Teradisi Mesiat Geni yang digelar setiap tahun ini dilakukan dengan tujuan untuk melestarikan tradisi
sekaligus memohon keselametan dan menolak bala. Sebelum Tradisi Perang Api itu mulai para Pemuda Desa
Adat Tuban melakukan persembahyangan di Pura yang terletak berdampingan dengan bandara I Gusti Ngurah
Rai yaitu Pura Dalem. Seusai melakukan Persembahyangan, sejumlah seniman anak anak menampilkan
tarian sakral yang secara rutin di tampilkan sebelum pelaksanaan tampil perang Api.

Kemudian para Pemuda mulai berganti pakaian untuk melakukan Tradisi Mesiat Geni . Sebelum para
Pemuda melakukan perang Api, para Pemuda mendapat Anugrah Air Suci
( tirta ) untuk memohon
keselamatan sehingga Tradisi itu berjalan dengan lancar. Para Pemuda tersebut dibagi menjadi dua kelompok
yang saling berhadapan membawa serabut kelapa yang sudah dibakar yang saling beradu dengan kedua
kelompok itu. Tradisi tersebut dilakukan sekitar dua jam sehingga serabut kelapa itu habis terbakar. Sementara
itu, Tradisi ini menjadi pusat perhatian para pengunjung dikawasan Kuta.
SEKAR JEPUN SEBAGAI MASKOT KABUPATEN BADUNG
Sekar Jepun merupakan salah satu jenis bunga yang juga digunakan sebagai sarana persembahyangan
sebagai umat Hindhu, selain itu memiliki aroma yang harum, sekar jepun juga memiliki warna yang beragam,
mulai dari putih, merah, ungu dan kuning. Sehingga tak jarang para wisatawan menyelipkan di telinga mereka,
Pertumbuhan ini tidak mengenal musim, dan akan terus mekar sepanjang waktu.Pohon bunga jepun ini dapat
kita lihat di berbagai tempat salah satu di tempat tempat suci. Pohon bunga jepun ini sangat mudah kita
temui di sepanjang jalan, saat pohon ini berbunga akan tampak keindahan dan keasriannya, sehingga tak salah
bahwa Sekar Jepun ini dijadikan maskot di Kabupaten Badung. Karena antara bunga dan sari menyatu yang
menandakan bersatunya pemimpin dengan rakyat.

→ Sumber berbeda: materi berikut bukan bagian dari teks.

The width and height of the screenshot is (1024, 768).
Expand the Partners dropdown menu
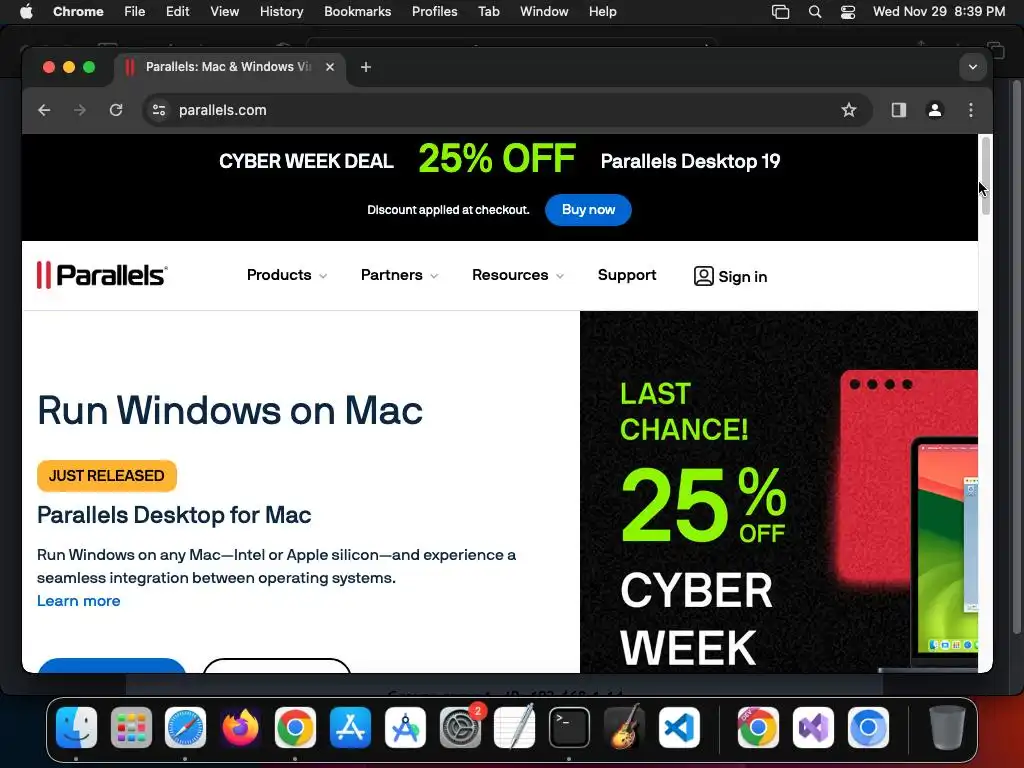click(399, 275)
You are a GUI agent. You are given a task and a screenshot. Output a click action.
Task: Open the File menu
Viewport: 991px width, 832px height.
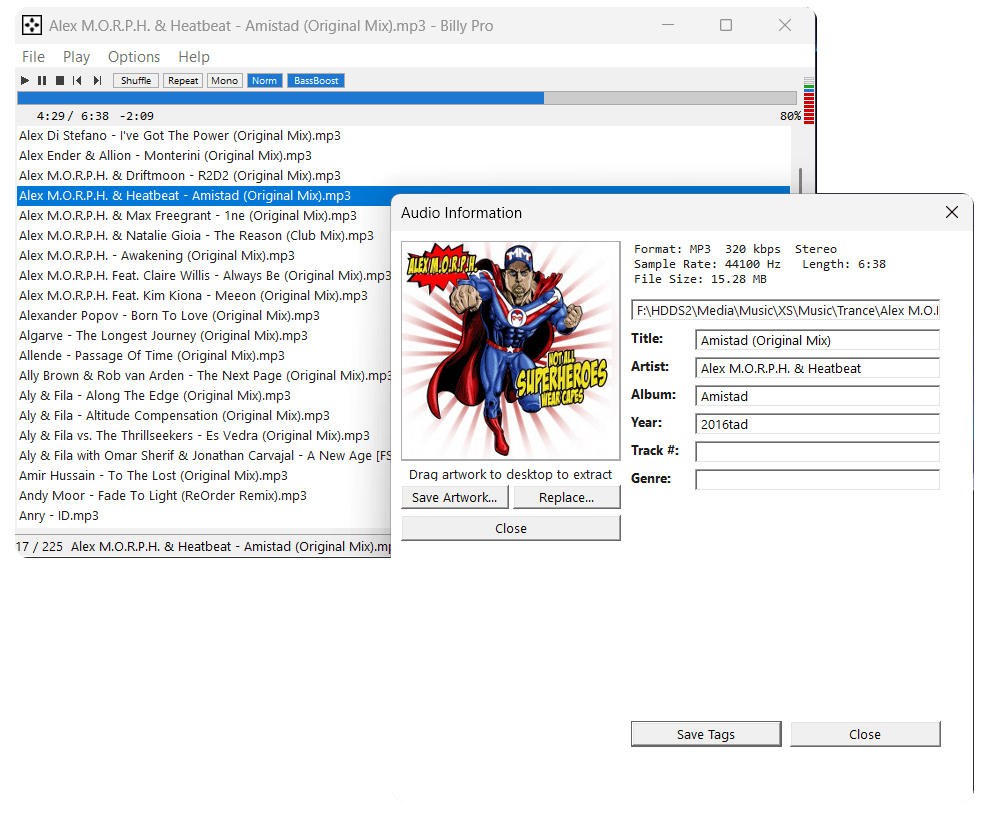tap(33, 57)
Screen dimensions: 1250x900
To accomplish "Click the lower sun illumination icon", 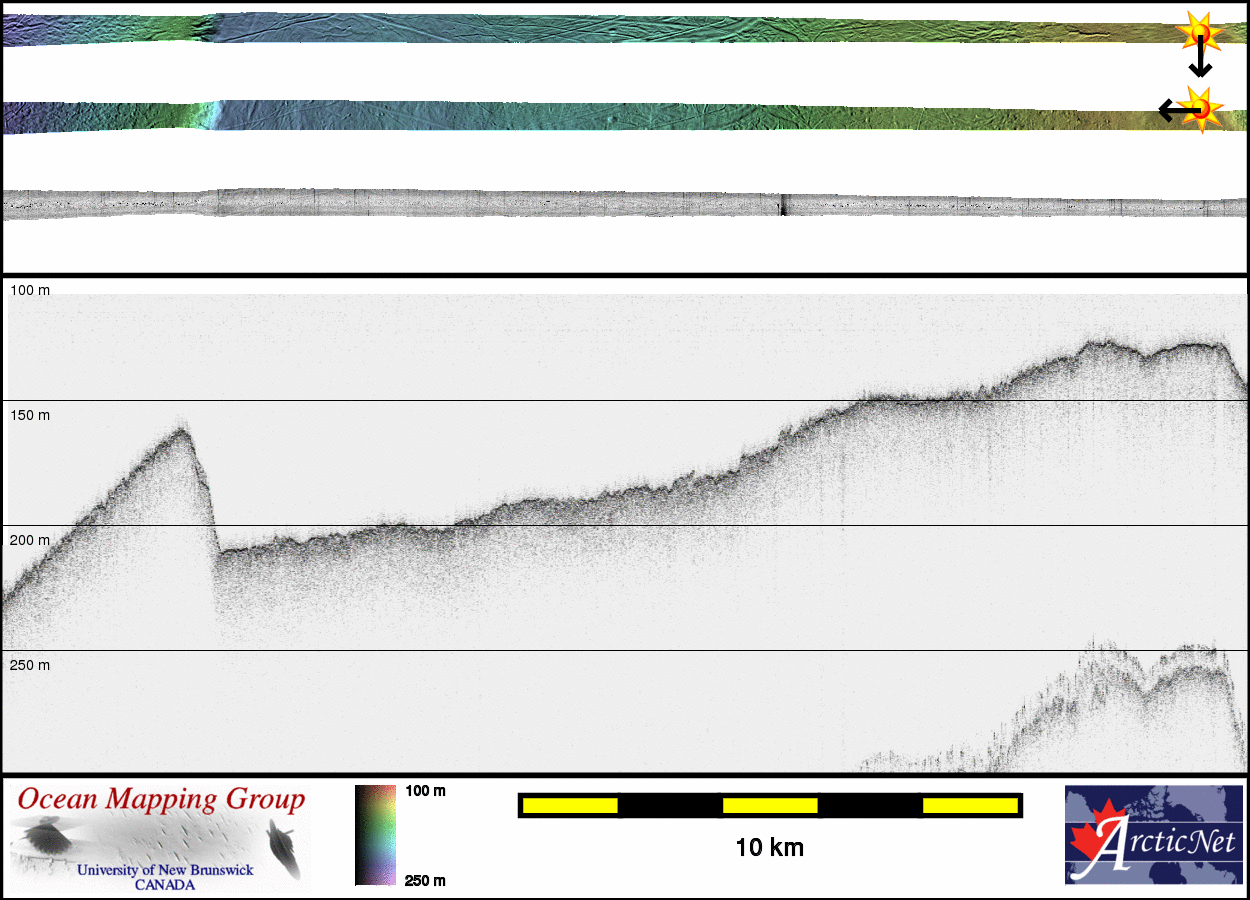I will (x=1201, y=108).
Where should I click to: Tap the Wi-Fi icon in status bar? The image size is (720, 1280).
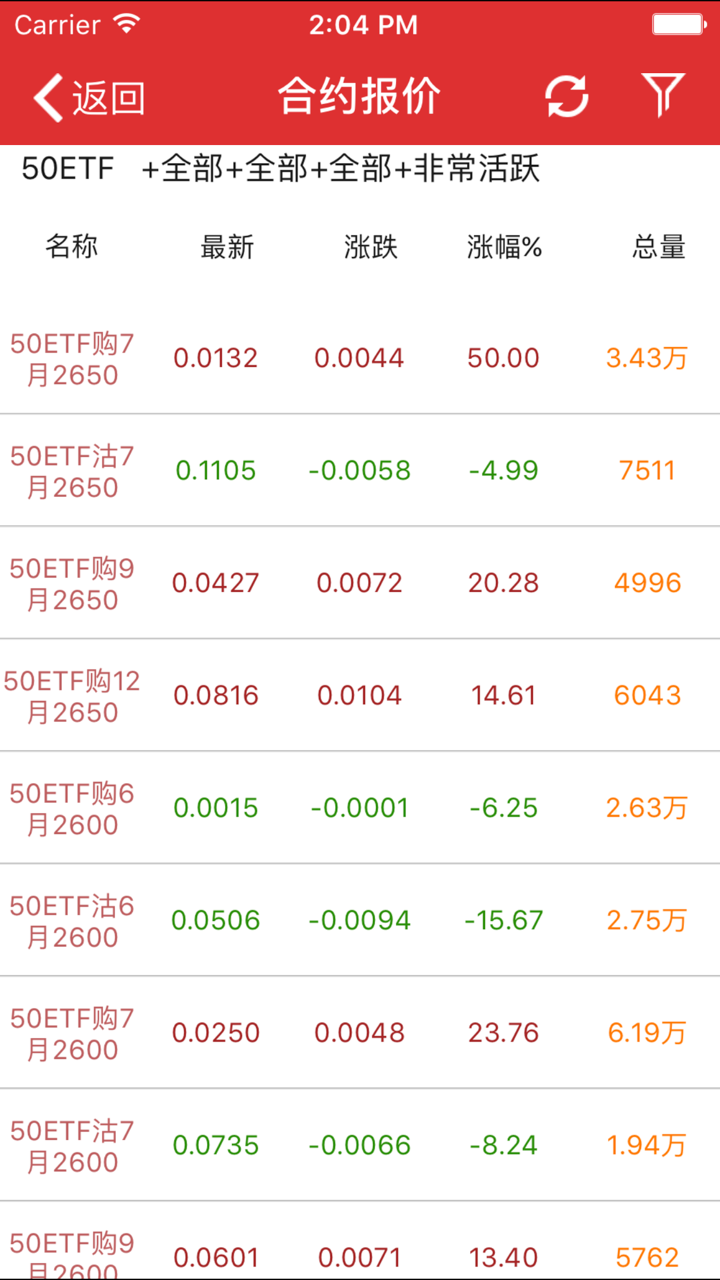point(127,25)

Dari sinilah diciptakan Tarian untuk melengkapi keberadaan Sekar Jepun sebagai maskot Kabupaten
Badung yaitu Tari Sekar Jepun.Tari Sekar Jepun merupakan Ikon dari Kabupaten Badung yang digagas oleh
Nyonya Ratna Gde Agung sedangkan penciptanya Ida Ayu Wimba Puspawati, Sst, M.Sn, gambelannya
diciptakan oleh I Wayan Widia, S.Skar. Tari Sekar Jepun ini menceritakan tentang keindahan Bunga Jepun
dengan berbagai corak warna serta bentuknya.